EXERCISE GOAL:
Print out the entries, word for word.

AVAILABLE RECORDS:
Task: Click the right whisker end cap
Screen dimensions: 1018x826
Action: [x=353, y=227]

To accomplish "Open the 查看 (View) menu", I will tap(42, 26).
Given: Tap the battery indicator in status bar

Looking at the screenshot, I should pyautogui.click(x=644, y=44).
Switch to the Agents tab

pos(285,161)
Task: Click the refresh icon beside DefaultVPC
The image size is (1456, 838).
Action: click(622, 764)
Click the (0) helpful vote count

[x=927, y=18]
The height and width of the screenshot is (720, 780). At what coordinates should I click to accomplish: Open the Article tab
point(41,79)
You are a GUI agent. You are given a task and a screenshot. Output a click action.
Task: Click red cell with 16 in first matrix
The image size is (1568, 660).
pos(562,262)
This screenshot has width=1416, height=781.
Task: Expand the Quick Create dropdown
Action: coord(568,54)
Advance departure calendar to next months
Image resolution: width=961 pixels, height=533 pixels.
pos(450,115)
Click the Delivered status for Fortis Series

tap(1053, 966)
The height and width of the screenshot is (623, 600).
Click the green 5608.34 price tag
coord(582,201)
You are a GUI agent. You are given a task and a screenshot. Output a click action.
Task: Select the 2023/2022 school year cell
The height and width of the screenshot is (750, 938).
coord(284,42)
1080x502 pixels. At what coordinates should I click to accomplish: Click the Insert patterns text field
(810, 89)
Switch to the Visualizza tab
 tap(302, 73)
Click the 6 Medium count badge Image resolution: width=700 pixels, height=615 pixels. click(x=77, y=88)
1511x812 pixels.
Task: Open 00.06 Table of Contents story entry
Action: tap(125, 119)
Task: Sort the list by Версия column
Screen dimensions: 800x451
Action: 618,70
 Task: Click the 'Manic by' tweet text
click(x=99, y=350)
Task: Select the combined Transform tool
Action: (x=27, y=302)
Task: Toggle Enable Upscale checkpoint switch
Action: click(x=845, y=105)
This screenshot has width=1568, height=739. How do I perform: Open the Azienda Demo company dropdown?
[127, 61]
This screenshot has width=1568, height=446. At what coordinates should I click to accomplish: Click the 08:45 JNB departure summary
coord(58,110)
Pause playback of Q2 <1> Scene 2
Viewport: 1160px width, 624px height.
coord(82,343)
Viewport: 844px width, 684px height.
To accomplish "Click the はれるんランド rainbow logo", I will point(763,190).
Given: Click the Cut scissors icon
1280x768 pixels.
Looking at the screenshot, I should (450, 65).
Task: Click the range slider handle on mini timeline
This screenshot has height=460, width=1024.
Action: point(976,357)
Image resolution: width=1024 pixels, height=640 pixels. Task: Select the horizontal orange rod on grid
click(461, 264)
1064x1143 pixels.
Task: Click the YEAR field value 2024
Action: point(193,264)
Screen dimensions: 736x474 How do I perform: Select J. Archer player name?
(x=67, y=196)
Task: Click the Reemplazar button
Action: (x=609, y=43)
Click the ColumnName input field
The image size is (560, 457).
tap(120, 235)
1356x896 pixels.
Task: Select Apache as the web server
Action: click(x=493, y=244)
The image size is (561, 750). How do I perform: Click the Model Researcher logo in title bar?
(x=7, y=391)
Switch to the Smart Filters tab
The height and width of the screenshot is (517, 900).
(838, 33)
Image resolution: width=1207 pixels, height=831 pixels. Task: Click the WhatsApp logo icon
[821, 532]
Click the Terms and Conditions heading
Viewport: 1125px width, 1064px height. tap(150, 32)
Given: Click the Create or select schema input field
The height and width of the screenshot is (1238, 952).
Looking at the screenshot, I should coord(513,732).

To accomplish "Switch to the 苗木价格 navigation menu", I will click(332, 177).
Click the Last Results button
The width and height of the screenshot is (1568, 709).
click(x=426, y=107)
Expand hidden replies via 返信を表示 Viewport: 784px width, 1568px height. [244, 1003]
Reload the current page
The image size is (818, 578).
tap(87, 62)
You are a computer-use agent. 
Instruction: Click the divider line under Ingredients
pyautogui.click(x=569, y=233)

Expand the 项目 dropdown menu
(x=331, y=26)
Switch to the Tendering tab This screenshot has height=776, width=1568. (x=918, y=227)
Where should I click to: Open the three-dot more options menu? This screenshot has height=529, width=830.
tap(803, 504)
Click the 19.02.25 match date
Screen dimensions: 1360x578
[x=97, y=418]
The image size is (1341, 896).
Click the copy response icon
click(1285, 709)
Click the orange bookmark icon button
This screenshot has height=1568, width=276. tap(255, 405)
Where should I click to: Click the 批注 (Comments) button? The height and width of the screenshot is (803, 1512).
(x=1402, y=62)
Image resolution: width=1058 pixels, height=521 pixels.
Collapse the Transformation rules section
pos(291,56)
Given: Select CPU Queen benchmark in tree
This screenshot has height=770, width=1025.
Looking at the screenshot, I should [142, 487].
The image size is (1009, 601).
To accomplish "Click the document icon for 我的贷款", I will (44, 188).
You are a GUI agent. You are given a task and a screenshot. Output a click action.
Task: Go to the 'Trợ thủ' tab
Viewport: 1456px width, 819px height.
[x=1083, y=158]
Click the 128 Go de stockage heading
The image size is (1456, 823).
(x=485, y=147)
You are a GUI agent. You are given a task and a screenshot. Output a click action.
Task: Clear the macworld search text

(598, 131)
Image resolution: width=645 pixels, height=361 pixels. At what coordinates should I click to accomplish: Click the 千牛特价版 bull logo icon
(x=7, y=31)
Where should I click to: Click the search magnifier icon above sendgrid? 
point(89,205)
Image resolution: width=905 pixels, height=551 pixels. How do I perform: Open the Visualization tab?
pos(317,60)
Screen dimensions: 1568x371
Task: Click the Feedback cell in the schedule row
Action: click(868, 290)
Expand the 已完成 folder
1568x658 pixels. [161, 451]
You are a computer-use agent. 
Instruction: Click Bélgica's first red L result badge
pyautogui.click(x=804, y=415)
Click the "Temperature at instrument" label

RESPONSE BELOW:
Task: Click the right whisker end cap
Screen dimensions: 1018x826
Action: [x=353, y=227]

To accomplish "Open the 查看 (View) menu", I will tap(42, 26).
Given: Tap the battery indicator in status bar

Looking at the screenshot, I should pyautogui.click(x=644, y=44).
Switch to the Agents tab

pos(285,161)
Task: Click the refresh icon beside DefaultVPC
The image size is (1456, 838).
Action: click(622, 764)
Click the (0) helpful vote count

[x=927, y=18]
The height and width of the screenshot is (720, 780). At what coordinates should I click to accomplish: Open the Article tab
point(41,79)
You are a GUI agent. You are given a task and a screenshot. Output a click action.
Task: Click red cell with 16 in first matrix
The image size is (1568, 660).
pos(562,262)
This screenshot has width=1416, height=781.
Task: Expand the Quick Create dropdown
Action: coord(568,54)
Advance departure calendar to next months
Image resolution: width=961 pixels, height=533 pixels.
pos(450,115)
Click the Delivered status for Fortis Series

tap(1053, 966)
The height and width of the screenshot is (623, 600).
Click the green 5608.34 price tag
coord(582,201)
You are a GUI agent. You are given a task and a screenshot. Output a click action.
Task: Select the 2023/2022 school year cell
The height and width of the screenshot is (750, 938).
coord(284,42)
1080x502 pixels. At what coordinates should I click to accomplish: Click the Insert patterns text field
(810, 89)
Switch to the Visualizza tab
 tap(302, 73)
Click the 6 Medium count badge Image resolution: width=700 pixels, height=615 pixels. click(x=77, y=88)
1511x812 pixels.
Task: Open 00.06 Table of Contents story entry
Action: tap(125, 119)
Task: Sort the list by Версия column
Screen dimensions: 800x451
Action: 618,70
 Task: Click the 'Manic by' tweet text
click(x=99, y=350)
Task: Select the combined Transform tool
Action: (x=27, y=302)
Task: Toggle Enable Upscale checkpoint switch
Action: click(x=845, y=105)
This screenshot has width=1568, height=739. How do I perform: Open the Azienda Demo company dropdown?
[127, 61]
This screenshot has width=1568, height=446. At what coordinates should I click to accomplish: Click the 08:45 JNB departure summary
coord(58,110)
Pause playback of Q2 <1> Scene 2
Viewport: 1160px width, 624px height.
coord(82,343)
Viewport: 844px width, 684px height.
To accomplish "Click the はれるんランド rainbow logo", I will point(763,190).
Given: Click the Cut scissors icon
1280x768 pixels.
Looking at the screenshot, I should (450, 65).
Task: Click the range slider handle on mini timeline
This screenshot has height=460, width=1024.
Action: point(976,357)
Image resolution: width=1024 pixels, height=640 pixels. Task: Select the horizontal orange rod on grid
click(461, 264)
1064x1143 pixels.
Task: Click the YEAR field value 2024
Action: point(193,264)
Screen dimensions: 736x474 How do I perform: Select J. Archer player name?
(x=67, y=196)
Task: Click the Reemplazar button
Action: (x=609, y=43)
Click the ColumnName input field
The image size is (560, 457).
tap(120, 235)
1356x896 pixels.
Task: Select Apache as the web server
Action: click(x=493, y=244)
The image size is (561, 750). How do I perform: Click the Model Researcher logo in title bar?
(x=7, y=391)
Switch to the Smart Filters tab
The height and width of the screenshot is (517, 900).
(838, 33)
Image resolution: width=1207 pixels, height=831 pixels. Task: Click the WhatsApp logo icon
[821, 532]
Click the Terms and Conditions heading
Viewport: 1125px width, 1064px height. tap(150, 32)
Given: Click the Create or select schema input field
The height and width of the screenshot is (1238, 952).
Looking at the screenshot, I should coord(513,732).

To accomplish "Switch to the 苗木价格 navigation menu", I will click(332, 177).
Click the Last Results button
The width and height of the screenshot is (1568, 709).
click(x=426, y=107)
Expand hidden replies via 返信を表示 Viewport: 784px width, 1568px height. [244, 1003]
Reload the current page
The image size is (818, 578).
tap(87, 62)
You are a computer-use agent. 
Instruction: Click the divider line under Ingredients
pyautogui.click(x=569, y=233)

Expand the 项目 dropdown menu
(x=331, y=26)
Switch to the Tendering tab This screenshot has height=776, width=1568. (x=918, y=227)
Where should I click to: Open the three-dot more options menu? This screenshot has height=529, width=830.
tap(803, 504)
Click the 19.02.25 match date
Screen dimensions: 1360x578
[x=97, y=418]
The image size is (1341, 896).
Click the copy response icon
click(1285, 709)
Click the orange bookmark icon button
This screenshot has height=1568, width=276. tap(255, 405)
Where should I click to: Click the 批注 (Comments) button? The height and width of the screenshot is (803, 1512).
(x=1402, y=62)
Image resolution: width=1058 pixels, height=521 pixels.
Collapse the Transformation rules section
pos(291,56)
Given: Select CPU Queen benchmark in tree
This screenshot has height=770, width=1025.
Looking at the screenshot, I should [142, 487].
The image size is (1009, 601).
To accomplish "Click the document icon for 我的贷款", I will (44, 188).
You are a GUI agent. You are given a task and a screenshot. Output a click action.
Task: Go to the 'Trợ thủ' tab
Viewport: 1456px width, 819px height.
[x=1083, y=158]
Click the 128 Go de stockage heading
The image size is (1456, 823).
(x=485, y=147)
You are a GUI agent. You are given a task and a screenshot. Output a click action.
Task: Clear the macworld search text

(598, 131)
Image resolution: width=645 pixels, height=361 pixels. At what coordinates should I click to accomplish: Click the 千牛特价版 bull logo icon
(x=7, y=31)
Where should I click to: Click the search magnifier icon above sendgrid? 
point(89,205)
Image resolution: width=905 pixels, height=551 pixels. How do I perform: Open the Visualization tab?
pos(317,60)
Screen dimensions: 1568x371
Task: Click the Feedback cell in the schedule row
Action: click(868, 290)
Expand the 已完成 folder
1568x658 pixels. [161, 451]
You are a computer-use agent. 
Instruction: Click Bélgica's first red L result badge
pyautogui.click(x=804, y=415)
Click the "Temperature at instrument" label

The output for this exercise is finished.